Browser Extensions Found Secretly Running Web Scraping Operations
A recent investigation by cybersecurity researcher John Tacner of SecurityAnnex has revealed a troubling trend: hundreds of browser extensions for Chrome, Firefox, and Edge are covertly turning users’ browsers into automated scraping tools for paid data services. These extensions have been downloaded nearly 909,000 times, putting countless users at risk without their knowledge.
MellowTel-js: The Hidden Enabler
At the core of the controversy is MellowTel-js, an open-source JavaScript library embedded in all 245 identified extensions. While it claims to offer monetization opportunities for developers by “sharing bandwidth,” Tacner warns that it effectively turns browsers into parsing bots. According to his findings, the library enables data harvesting by rerouting user traffic to Olostep, a commercial scraping API marketed as “the most reliable and cost-effective scraper on the planet.”

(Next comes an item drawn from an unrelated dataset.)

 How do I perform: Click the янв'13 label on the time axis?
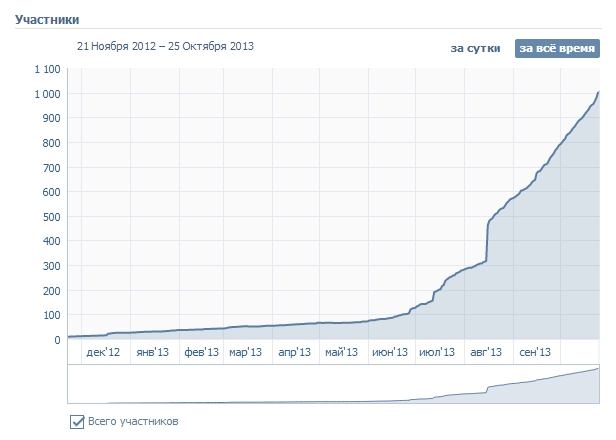click(x=153, y=352)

How It Works: Silent, Sophisticated, and Hard to Detect
These extensions don’t just assist users with productivity tools like bookmarks or clipboard managers—they silently activate a WebSocket, connecting to AWS-hosted servers that gather data on the user’s IP address, location, bandwidth, and browser activity. In the background, a hidden iframe is injected into the websites being visited, allowing the scraper network to collect content invisibly and without permission.
The extensions bypass even standard web security protections. Thanks to elevated extension permissions, security headers like Content-Security-Policy and X-Frame-Options are stripped out of server responses. This weakens browser security and opens doors for cross-site scripting (XSS) and other web-based attacks.
Developers Are Paid—But At What Cost to Users?
The founder of MellowTel insists that the service is legitimate and transparent, claiming that developers receive 55% of the profits for participating in the network. They argue that the goal is to access public data without harmful advertising or personal data collection. However, Tacner’s research paints a more alarming picture, especially for corporate environments, where even minor browser exploits can lead to data breaches and regulatory violations.
Some Extensions Already Deactivated—But Most Remain Active
Out of the 45 Chrome extensions involved, 12 have been removed, possibly for malware. Edge had 129 affected extensions, 8 of which are now inactive. Firefox saw 71 impacted add-ons, with only two taken down to date. This shows that the vast majority remain accessible, still functioning as silent web crawlers in the background of users’ daily internet usage.
Not the First Time: A Troubling Pattern
This isn’t a new issue. Back in 2019, over 4 million users had extensions that sent their entire browsing histories, documents, and even security camera feeds to Nacho Analytics, a company that eventually shut down after public outcry and investigative pressure. Sensitive data from major firms like Tesla, Pfizer, and Blue Origin was among the leaked content.
Conclusion: Stay Vigilant—Your Browser Might Be Working for Someone Else
This new wave of web-scraping browser extensions reveals how even trusted platforms can be hijacked by monetization schemes cloaked as productivity tools. With browser permissions often misunderstood or ignored, users must become more proactive about digital hygiene. Regularly auditing installed extensions, revoking unnecessary permissions, and favoring open-source, community-reviewed tools are small steps that can prevent invisible exploitation of your bandwidth and data.
For organizations, this serves as yet another warning: even seemingly harmless extensions can pose enterprise-level risks. The line between convenience and compromise has never been thinner.